Erdogan's political instincts were forged in an era of military coups and arbitrary jail terms for Islamist politicians. Erdogan was jailed at the end of his term as mayor of Istanbul in the late 1990s, for reciting a poem that was deemed an incitement to religious hatred. In jail, Erdogan formed the Justice and Development Party.
Analyst Soli Ozel, at Istanbul's Kadir Has University, says he arrived on the scene for the 2002 elections at precisely the right time.
SOLI OZEL: Erdogan came to power on a wave of almost societal upheaval, when the old regime in Turkey basically lost the last vestiges of legitimacy, brought the country to the brink of economic disaster.
KENYON: Erdogan was also lucky. Because of a quirk in Turkey's electoral laws, his party took two-thirds of the seats in parliament with only one-third of the vote. As prime minister, a cautious, pragmatic Erdogan surprised secular Turks by avoiding religious controversy, enacting pro-democracy reforms and energetically tackling Turkey's IMF obligations.
The economy boomed and the old guard's popularity waned even further. As Erdogan was re-elected once and then again, powerful generals found themselves retired or in jail - frequently both - and Erdogan's allies assumed key positions.
Ozel says with each victory, Erdogan's confidence grew.

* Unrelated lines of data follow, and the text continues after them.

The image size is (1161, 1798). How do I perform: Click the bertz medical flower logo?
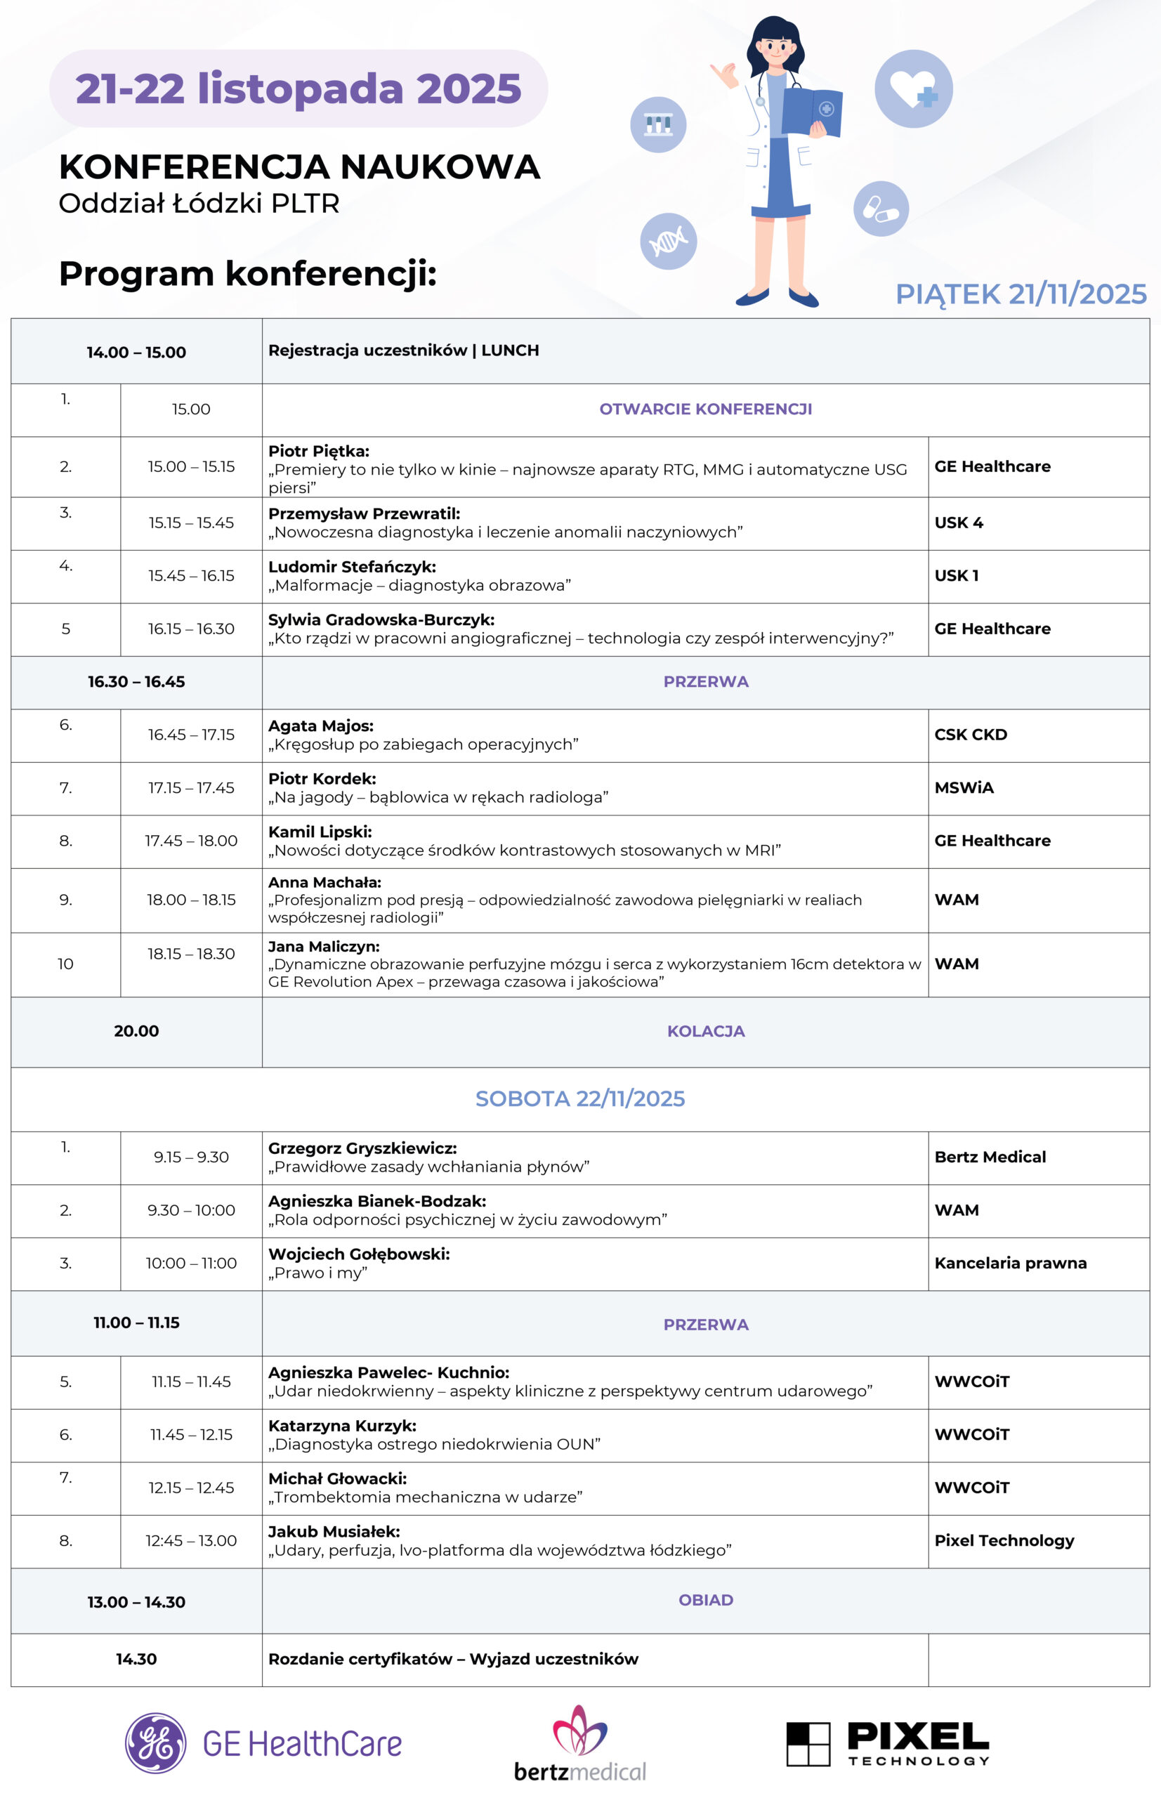point(580,1730)
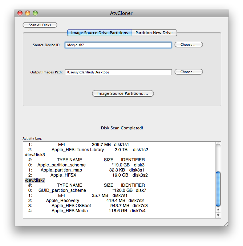Image resolution: width=243 pixels, height=246 pixels.
Task: Click the Activity Log scroll up arrow
Action: pyautogui.click(x=218, y=210)
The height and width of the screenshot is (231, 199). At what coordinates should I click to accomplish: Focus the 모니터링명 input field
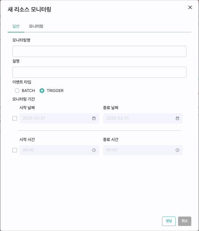pos(100,51)
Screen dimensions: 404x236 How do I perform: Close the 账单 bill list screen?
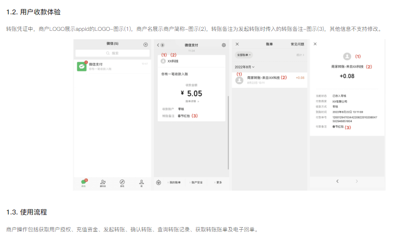click(x=237, y=44)
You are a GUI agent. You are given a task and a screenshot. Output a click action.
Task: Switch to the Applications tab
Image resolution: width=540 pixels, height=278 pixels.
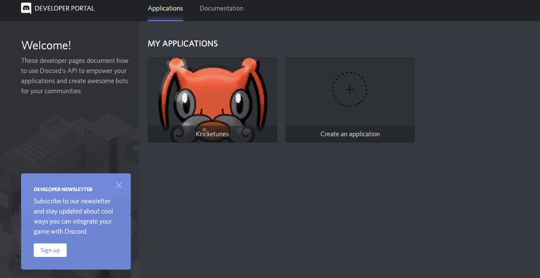pyautogui.click(x=165, y=8)
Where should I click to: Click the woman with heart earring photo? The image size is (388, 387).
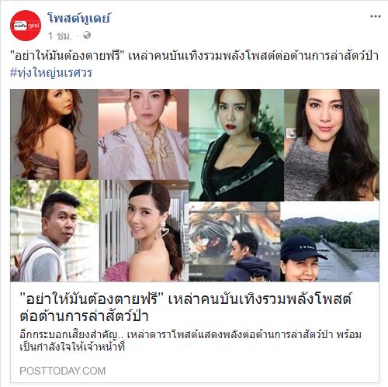point(144,230)
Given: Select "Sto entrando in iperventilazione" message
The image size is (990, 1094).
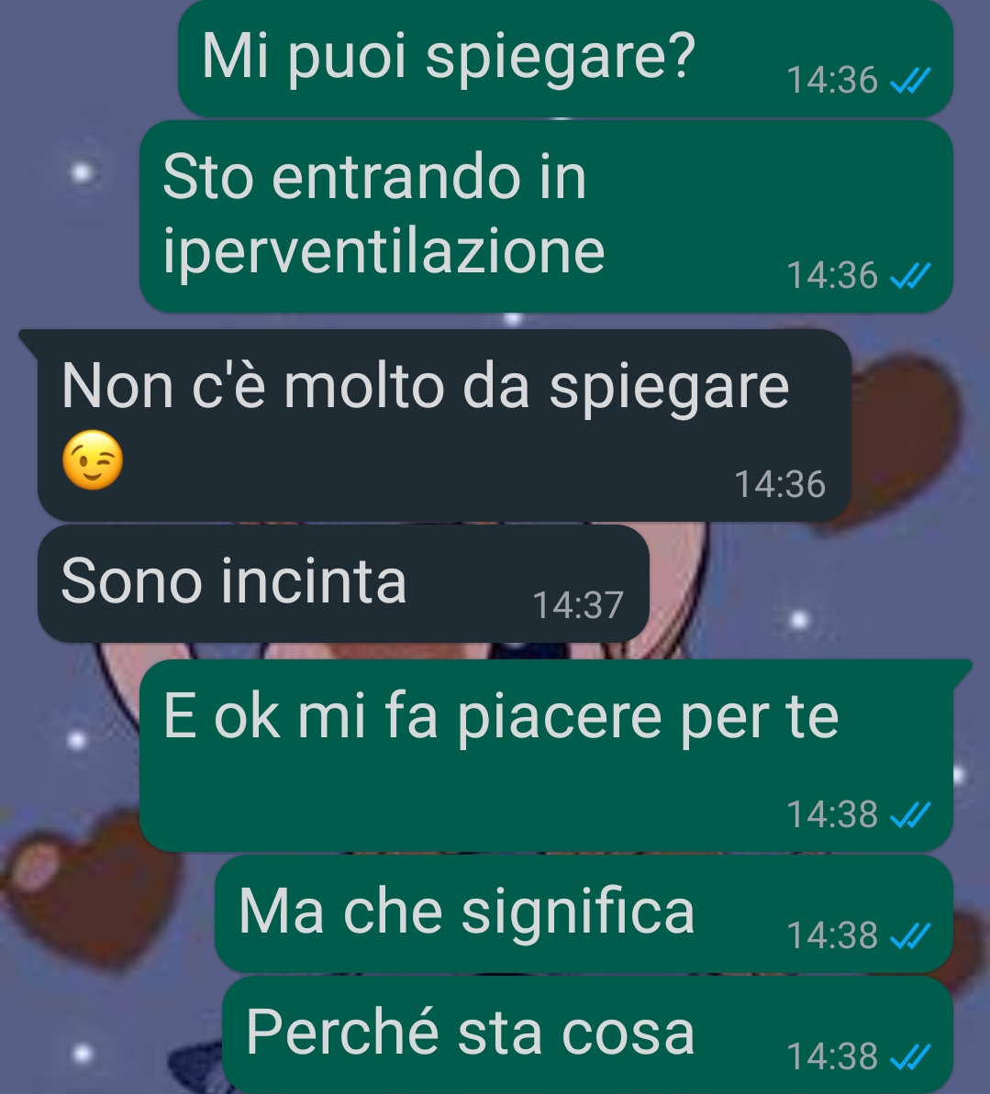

OZEL: We see from about 2008-2009 onwards, his inclination towards a much more authoritarian, much more, let's say, intolerant of opposition type rule - and this is still continuing.
(SOUNDBITE OF PROTESTERS)
KENYON: Now, protesters have a question for Erdogan: What happened to the justice in the Justice and Development Party? With massive construction projects blossoming around Istanbul, I asked columnist Yavuz Baydar earlier this year whether Erdogan's party should now be called the Development and Development Party.
(LAUGHTER)
YAVUZ BAYDAR: That's right. Many people argue these days that it can be called just the Development Party. It has focused more and more in terms of material modernization. But when it came to the, you know, what Turkey needs really - the facing the past, dealing with the present and designing the future - that is the part that has become troublesome.
KENYON: Turkey's prized economic growth is now potentially in jeopardy, just as Erdogan seeks a political deal that will allow him to become president as his final term as prime minister winds down. That has Turks wondering if the old, pragmatic Erdogan will return to the political stage.